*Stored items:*
=== Section Start ===
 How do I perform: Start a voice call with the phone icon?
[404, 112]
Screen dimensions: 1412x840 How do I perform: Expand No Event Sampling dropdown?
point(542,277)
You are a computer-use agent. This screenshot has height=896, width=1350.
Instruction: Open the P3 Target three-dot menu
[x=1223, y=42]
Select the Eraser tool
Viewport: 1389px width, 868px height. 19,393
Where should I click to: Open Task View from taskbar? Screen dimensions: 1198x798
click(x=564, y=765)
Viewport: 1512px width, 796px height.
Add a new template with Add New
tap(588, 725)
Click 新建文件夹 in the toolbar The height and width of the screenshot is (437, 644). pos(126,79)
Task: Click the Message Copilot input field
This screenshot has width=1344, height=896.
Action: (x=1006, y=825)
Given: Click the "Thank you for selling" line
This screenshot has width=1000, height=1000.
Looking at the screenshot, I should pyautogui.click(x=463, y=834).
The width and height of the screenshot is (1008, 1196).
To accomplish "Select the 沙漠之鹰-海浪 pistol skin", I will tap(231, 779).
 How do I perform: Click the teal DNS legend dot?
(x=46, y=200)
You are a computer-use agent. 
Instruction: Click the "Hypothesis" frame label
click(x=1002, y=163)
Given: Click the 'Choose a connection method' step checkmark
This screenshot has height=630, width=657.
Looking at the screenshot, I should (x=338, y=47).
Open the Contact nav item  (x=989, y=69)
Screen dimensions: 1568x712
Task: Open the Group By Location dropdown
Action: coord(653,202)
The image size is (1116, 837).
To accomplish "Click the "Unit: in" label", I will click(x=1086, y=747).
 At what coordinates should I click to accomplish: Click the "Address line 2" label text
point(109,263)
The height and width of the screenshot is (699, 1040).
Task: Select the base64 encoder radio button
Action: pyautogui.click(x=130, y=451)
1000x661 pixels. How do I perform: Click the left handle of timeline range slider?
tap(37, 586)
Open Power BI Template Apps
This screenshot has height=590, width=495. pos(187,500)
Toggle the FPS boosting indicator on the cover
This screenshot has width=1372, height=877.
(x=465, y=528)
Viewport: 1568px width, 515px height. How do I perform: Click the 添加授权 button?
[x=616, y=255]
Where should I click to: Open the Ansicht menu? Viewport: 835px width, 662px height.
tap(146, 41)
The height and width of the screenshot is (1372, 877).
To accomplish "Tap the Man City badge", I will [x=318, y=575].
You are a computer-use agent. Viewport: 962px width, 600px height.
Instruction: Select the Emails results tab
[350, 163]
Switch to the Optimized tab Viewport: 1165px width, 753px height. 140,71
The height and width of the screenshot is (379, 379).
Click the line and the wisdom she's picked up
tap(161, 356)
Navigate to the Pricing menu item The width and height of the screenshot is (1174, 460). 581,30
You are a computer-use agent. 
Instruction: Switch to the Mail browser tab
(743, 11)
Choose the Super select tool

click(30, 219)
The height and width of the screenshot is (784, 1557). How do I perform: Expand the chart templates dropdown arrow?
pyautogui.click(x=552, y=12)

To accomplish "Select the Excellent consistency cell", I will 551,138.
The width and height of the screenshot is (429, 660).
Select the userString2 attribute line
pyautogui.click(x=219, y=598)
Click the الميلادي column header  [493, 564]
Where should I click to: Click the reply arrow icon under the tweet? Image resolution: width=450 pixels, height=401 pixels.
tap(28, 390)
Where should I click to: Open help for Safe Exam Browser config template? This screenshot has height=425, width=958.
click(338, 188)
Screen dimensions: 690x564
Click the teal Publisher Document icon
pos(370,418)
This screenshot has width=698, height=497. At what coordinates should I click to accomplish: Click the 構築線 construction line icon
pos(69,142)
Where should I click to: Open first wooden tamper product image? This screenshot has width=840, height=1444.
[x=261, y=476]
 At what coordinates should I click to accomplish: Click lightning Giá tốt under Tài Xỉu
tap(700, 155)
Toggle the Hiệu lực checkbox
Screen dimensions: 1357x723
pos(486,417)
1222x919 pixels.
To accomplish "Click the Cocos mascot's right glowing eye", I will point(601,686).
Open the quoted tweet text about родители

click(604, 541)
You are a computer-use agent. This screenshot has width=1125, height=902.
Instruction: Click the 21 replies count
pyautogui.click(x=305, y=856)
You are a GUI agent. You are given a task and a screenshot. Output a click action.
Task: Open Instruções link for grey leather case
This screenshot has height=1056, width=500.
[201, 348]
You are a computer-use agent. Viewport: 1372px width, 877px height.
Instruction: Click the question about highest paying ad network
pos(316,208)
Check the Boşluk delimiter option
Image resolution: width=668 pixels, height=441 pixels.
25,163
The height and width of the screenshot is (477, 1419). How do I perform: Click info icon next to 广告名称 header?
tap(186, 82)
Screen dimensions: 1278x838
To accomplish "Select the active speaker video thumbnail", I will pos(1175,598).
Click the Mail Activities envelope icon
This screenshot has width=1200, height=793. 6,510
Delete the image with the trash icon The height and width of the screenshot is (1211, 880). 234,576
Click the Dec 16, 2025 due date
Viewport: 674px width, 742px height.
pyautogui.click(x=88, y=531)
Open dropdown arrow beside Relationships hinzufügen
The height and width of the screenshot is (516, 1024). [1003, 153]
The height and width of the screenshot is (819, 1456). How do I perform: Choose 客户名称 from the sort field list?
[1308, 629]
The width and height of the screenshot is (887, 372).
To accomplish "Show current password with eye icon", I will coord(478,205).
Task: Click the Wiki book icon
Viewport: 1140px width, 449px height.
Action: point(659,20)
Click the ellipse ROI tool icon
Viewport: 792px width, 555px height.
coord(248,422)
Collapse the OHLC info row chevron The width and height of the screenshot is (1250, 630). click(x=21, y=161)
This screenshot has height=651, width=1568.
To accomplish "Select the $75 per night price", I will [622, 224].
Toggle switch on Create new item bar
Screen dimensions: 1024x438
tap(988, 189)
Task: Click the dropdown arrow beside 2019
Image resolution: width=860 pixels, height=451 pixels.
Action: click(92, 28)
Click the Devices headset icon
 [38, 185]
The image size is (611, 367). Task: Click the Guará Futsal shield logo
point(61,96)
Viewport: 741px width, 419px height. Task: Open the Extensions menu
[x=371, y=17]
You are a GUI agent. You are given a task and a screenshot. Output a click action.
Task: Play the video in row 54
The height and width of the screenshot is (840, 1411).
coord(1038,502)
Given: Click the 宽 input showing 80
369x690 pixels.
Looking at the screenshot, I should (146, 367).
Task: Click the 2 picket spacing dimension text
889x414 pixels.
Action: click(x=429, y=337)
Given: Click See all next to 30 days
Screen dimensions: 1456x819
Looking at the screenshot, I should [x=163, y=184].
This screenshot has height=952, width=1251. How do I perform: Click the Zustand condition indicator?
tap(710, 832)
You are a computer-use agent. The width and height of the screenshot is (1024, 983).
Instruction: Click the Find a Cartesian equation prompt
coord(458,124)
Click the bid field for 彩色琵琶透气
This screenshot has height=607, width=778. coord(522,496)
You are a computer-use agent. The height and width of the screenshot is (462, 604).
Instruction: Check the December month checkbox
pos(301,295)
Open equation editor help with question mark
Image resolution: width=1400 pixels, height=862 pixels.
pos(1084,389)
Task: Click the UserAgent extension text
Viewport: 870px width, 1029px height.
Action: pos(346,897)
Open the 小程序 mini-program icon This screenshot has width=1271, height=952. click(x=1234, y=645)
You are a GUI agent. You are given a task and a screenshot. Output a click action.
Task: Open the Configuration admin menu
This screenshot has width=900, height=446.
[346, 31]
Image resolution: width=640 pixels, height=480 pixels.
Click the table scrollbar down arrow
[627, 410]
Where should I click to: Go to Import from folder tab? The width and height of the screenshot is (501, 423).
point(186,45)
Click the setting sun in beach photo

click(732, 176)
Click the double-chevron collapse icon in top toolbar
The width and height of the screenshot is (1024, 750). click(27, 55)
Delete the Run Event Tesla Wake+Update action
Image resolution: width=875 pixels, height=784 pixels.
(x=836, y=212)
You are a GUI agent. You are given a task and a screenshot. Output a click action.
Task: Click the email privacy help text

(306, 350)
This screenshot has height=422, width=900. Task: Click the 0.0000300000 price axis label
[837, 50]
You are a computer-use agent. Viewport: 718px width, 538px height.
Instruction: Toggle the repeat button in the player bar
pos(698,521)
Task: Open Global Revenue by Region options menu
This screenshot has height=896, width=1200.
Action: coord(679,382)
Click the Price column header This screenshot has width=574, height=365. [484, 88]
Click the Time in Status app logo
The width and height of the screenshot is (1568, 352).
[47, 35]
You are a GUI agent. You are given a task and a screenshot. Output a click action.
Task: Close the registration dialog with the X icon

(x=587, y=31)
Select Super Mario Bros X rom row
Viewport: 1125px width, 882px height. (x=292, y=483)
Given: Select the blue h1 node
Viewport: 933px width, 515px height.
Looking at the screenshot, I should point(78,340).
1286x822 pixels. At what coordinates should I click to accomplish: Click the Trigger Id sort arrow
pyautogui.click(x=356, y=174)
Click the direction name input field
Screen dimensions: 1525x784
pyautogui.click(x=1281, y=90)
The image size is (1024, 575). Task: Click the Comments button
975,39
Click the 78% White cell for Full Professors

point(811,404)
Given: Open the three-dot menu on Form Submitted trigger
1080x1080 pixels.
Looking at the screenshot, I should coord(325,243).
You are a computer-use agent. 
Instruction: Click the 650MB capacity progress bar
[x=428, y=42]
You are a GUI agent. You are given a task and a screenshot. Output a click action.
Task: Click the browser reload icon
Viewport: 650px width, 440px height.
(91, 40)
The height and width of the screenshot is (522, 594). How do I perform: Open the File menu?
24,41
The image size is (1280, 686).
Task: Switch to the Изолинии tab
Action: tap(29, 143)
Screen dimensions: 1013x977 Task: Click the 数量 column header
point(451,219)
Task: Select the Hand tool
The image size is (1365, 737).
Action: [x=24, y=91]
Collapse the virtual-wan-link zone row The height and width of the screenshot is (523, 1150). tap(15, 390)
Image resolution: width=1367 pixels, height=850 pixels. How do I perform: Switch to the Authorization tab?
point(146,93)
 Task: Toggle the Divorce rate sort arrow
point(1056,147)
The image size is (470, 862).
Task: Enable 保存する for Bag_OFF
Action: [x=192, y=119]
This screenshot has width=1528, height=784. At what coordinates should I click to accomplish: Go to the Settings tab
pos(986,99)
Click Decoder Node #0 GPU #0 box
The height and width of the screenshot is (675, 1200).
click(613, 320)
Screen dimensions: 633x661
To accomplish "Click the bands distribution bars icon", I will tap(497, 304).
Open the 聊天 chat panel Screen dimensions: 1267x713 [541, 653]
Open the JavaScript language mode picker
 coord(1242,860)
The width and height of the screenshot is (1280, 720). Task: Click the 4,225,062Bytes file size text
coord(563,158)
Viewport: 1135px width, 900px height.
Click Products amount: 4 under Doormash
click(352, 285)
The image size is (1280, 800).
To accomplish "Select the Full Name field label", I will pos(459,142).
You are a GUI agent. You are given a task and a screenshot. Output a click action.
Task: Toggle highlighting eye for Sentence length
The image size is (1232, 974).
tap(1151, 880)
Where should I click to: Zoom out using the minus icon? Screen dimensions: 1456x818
=== Section End ===
*PROBLEM:* Using the records above, report the count of lines holding "link" and nothing else.

*WRITTEN ANSWER:* 2